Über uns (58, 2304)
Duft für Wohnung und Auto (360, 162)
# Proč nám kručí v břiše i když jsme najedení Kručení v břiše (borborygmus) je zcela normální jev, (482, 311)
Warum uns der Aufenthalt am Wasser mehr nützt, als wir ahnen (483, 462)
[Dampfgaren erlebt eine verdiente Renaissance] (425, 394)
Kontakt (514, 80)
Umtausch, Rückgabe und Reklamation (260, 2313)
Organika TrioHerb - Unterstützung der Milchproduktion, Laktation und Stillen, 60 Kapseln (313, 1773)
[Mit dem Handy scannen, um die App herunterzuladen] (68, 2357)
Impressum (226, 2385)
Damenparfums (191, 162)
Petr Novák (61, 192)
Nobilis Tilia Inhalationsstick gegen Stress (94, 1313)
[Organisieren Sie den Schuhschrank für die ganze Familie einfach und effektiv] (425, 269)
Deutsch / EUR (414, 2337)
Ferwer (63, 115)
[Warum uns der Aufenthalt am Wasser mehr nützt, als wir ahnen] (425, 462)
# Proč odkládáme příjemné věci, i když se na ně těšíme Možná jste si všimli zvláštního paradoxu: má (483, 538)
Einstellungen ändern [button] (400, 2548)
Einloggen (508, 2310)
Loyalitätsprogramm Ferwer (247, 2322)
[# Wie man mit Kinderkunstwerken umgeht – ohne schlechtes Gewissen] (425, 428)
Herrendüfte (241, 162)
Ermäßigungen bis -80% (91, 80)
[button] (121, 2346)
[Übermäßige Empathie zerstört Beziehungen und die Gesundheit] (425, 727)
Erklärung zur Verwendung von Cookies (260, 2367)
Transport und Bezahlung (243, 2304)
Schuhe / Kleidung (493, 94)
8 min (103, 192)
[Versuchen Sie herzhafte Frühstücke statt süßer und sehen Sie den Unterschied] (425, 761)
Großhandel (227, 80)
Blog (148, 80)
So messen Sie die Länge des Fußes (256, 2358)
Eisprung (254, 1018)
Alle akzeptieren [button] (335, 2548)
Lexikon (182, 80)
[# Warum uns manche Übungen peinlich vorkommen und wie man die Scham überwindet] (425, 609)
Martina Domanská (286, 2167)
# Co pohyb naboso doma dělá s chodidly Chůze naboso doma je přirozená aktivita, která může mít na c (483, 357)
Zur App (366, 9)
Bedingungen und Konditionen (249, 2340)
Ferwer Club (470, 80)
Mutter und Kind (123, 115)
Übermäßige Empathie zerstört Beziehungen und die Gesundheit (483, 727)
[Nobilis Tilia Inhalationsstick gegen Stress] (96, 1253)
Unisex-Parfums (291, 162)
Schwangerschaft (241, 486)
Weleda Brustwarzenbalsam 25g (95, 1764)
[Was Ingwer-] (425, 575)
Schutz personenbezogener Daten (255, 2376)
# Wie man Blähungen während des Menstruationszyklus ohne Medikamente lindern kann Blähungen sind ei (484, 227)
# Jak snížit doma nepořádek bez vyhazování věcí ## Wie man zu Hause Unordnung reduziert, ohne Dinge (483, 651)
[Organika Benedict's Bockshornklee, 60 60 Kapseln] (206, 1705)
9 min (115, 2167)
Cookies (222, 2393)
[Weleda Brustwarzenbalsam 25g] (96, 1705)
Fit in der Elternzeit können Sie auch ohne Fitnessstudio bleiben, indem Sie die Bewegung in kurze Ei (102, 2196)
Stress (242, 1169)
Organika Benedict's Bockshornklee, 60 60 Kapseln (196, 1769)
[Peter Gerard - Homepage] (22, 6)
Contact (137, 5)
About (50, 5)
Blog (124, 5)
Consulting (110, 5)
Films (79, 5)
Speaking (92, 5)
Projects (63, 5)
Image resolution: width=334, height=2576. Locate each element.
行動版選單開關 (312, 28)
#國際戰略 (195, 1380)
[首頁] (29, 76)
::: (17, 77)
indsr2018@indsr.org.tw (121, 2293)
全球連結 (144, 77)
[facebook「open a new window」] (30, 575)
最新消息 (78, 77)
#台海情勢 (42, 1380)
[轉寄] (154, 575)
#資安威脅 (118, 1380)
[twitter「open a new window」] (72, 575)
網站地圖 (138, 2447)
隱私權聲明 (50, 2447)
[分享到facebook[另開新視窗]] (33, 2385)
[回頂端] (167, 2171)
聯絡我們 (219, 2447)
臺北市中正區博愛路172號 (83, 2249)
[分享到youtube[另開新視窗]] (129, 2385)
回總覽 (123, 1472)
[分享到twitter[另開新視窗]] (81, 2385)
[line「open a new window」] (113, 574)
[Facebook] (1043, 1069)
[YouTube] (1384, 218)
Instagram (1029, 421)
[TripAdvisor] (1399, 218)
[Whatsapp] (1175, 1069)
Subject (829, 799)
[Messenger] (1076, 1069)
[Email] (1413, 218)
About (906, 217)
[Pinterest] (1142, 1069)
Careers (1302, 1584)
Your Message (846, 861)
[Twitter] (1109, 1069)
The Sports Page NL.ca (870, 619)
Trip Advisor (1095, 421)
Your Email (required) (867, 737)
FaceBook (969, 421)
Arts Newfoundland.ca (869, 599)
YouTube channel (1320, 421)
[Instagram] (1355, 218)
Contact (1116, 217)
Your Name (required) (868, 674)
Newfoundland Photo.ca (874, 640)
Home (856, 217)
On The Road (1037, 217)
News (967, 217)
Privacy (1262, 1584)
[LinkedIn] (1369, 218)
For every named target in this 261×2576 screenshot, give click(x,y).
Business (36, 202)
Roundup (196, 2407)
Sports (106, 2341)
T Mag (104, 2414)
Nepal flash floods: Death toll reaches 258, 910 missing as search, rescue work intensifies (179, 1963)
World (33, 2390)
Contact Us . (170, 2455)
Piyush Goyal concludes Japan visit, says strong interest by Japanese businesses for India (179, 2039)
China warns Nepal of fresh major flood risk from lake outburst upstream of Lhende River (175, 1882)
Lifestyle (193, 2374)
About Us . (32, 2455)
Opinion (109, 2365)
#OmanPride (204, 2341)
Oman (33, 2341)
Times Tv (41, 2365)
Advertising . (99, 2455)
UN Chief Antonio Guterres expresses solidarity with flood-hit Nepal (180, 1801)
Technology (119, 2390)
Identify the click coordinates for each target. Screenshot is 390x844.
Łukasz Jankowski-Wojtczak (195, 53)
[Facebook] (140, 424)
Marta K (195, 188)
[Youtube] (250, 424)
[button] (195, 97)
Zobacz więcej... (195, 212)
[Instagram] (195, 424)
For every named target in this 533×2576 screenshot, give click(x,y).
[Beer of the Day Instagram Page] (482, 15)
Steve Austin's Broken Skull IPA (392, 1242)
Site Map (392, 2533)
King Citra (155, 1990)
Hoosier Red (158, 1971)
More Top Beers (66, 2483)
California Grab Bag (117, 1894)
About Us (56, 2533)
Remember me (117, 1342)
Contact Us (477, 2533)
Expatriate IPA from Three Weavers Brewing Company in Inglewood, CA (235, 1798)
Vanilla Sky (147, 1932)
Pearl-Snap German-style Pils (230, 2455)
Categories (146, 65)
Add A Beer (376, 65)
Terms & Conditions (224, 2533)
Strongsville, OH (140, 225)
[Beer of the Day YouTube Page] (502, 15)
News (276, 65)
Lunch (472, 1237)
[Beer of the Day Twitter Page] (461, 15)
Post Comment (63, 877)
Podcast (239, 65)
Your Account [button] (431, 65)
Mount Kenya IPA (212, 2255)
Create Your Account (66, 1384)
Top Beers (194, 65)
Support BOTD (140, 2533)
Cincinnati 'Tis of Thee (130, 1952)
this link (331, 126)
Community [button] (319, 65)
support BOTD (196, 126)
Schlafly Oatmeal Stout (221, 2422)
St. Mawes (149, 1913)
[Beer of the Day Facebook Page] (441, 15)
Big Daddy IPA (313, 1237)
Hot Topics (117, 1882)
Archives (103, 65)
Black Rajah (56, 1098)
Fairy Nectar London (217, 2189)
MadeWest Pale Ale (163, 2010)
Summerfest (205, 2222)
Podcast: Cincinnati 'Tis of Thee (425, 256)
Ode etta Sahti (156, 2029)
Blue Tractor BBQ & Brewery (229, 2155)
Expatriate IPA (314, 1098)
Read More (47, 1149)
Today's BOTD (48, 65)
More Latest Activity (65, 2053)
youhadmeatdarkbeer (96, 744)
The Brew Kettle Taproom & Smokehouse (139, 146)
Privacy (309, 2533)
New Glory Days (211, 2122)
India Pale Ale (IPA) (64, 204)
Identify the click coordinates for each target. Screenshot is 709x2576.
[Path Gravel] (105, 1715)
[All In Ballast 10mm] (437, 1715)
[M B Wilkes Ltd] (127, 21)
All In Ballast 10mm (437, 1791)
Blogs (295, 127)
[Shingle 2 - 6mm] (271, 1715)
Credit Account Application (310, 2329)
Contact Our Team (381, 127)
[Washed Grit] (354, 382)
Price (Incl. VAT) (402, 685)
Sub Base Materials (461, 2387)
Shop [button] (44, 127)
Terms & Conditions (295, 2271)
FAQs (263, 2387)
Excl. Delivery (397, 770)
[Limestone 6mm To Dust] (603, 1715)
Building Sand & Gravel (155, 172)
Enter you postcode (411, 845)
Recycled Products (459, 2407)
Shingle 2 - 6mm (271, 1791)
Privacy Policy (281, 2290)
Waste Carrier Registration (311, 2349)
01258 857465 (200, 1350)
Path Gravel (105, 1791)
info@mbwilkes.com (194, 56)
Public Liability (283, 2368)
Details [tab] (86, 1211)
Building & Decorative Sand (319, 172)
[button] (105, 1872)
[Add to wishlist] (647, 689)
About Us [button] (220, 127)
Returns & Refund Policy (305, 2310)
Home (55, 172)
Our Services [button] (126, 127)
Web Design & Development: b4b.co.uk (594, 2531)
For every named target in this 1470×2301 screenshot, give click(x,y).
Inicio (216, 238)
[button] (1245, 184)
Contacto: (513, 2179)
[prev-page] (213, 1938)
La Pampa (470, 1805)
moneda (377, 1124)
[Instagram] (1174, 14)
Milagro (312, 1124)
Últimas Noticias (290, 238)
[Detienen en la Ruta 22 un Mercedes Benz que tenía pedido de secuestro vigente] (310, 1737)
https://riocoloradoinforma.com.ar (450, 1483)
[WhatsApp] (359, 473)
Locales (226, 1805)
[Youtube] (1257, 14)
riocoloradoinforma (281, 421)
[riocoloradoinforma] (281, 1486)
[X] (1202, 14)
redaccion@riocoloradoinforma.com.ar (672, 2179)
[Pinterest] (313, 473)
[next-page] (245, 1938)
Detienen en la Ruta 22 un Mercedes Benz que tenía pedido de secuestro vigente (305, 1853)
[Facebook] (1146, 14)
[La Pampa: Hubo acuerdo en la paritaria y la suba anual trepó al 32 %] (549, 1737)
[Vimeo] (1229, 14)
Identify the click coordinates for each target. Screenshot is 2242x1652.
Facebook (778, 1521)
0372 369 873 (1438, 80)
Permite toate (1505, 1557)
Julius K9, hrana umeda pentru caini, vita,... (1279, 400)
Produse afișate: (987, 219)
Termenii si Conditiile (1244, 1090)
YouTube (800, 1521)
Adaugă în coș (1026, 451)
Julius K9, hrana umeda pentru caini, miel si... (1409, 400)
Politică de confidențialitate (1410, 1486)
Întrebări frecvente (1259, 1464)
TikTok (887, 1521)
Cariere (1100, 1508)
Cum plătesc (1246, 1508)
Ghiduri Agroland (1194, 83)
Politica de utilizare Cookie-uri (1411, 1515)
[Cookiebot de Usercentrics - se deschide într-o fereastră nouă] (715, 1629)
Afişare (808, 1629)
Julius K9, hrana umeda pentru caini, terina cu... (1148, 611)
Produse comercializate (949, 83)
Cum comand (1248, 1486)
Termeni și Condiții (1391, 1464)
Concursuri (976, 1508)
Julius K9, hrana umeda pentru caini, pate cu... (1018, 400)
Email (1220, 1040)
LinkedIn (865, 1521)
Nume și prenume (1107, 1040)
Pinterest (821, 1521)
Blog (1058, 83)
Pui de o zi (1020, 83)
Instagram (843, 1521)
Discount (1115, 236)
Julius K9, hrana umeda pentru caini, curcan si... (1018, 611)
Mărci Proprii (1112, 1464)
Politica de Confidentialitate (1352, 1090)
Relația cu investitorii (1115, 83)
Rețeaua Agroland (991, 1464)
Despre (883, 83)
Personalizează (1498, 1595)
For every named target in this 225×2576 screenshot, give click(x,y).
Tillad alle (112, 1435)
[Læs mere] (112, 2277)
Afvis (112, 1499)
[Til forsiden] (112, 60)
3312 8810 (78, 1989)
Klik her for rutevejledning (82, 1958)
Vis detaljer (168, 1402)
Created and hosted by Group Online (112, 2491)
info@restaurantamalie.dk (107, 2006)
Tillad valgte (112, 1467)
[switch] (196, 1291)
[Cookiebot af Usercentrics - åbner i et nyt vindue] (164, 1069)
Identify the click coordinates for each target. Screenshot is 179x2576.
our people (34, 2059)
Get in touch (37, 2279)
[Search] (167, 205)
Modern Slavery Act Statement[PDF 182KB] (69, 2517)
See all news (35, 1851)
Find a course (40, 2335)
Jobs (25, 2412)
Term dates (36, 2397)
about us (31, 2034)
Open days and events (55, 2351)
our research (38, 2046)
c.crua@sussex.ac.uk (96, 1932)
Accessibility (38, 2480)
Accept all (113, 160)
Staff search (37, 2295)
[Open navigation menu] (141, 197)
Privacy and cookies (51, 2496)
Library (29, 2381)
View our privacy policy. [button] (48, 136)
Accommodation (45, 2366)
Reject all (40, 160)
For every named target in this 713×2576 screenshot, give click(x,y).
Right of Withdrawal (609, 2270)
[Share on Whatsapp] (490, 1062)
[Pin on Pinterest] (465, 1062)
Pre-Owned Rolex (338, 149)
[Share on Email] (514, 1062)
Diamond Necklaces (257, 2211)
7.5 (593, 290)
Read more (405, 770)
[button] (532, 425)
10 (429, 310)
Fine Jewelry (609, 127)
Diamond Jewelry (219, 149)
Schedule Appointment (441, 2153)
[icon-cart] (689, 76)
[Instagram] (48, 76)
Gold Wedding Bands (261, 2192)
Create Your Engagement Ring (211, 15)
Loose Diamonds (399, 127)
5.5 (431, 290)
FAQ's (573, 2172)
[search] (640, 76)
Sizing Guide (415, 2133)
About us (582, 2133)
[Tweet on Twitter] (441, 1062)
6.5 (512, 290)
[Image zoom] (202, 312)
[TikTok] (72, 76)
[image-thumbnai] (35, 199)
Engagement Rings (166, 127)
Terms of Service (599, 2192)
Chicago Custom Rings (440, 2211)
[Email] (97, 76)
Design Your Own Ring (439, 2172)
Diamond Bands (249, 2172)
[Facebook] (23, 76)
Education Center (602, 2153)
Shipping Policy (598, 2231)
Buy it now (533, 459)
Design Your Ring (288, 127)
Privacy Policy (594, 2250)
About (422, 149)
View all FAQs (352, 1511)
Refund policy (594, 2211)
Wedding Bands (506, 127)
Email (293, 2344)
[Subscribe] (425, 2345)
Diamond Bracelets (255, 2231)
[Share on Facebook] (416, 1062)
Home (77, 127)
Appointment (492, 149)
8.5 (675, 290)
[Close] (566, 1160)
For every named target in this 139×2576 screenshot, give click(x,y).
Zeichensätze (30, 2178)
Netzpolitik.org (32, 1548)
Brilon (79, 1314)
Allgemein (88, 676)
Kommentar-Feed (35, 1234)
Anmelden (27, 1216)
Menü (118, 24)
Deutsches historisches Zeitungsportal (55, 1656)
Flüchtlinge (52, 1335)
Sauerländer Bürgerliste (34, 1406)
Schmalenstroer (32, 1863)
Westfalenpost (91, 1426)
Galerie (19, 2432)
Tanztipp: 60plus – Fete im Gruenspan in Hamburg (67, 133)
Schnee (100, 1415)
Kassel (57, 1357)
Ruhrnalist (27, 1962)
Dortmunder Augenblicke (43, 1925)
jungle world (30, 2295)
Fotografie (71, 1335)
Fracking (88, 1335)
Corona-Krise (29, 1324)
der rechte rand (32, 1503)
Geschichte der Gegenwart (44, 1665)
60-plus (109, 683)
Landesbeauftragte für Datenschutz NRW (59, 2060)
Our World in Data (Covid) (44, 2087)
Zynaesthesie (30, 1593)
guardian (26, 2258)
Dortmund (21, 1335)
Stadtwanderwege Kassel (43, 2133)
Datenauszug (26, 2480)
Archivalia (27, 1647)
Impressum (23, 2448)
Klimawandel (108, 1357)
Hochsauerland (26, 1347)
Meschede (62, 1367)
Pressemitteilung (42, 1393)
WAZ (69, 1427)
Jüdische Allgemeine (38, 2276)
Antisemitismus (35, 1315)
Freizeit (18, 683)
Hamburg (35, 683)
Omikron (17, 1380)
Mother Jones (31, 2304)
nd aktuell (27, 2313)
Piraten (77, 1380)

*What you should do*
Copy the lines of the data above exactly as written, beginning with the line containing "[Warum uns der" and ending with the line containing "[Übermäßige Empathie zerstört", and leave out all other lines.

*Reply to the exercise*
[Warum uns der Aufenthalt am Wasser mehr nützt, als wir ahnen] (425, 462)
# Proč odkládáme příjemné věci, i když se na ně těšíme Možná jste si všimli zvláštního paradoxu: má (483, 538)
Einstellungen ändern [button] (400, 2548)
Einloggen (508, 2310)
Loyalitätsprogramm Ferwer (247, 2322)
[# Wie man mit Kinderkunstwerken umgeht – ohne schlechtes Gewissen] (425, 428)
Herrendüfte (241, 162)
Ermäßigungen bis -80% (91, 80)
[button] (121, 2346)
[Übermäßige Empathie zerstört Beziehungen und die Gesundheit] (425, 727)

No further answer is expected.